Problem requirements: All the entries that follow are to be returned exactly.

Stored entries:

----------------------------------------

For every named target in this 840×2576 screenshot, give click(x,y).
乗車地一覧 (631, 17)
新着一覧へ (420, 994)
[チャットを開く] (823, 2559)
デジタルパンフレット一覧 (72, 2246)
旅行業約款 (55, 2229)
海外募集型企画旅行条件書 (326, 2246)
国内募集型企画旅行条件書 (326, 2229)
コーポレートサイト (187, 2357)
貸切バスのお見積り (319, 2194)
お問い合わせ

----------------------------------------

Answer space:
For every named target in this 840×2576 screenshot, give click(x,y).
乗車地一覧 (631, 17)
新着一覧へ (420, 994)
[チャットを開く] (823, 2559)
デジタルパンフレット一覧 (72, 2246)
旅行業約款 (55, 2229)
海外募集型企画旅行条件書 (326, 2246)
国内募集型企画旅行条件書 (326, 2229)
コーポレートサイト (187, 2357)
貸切バスのお見積り (319, 2194)
お問い合わせ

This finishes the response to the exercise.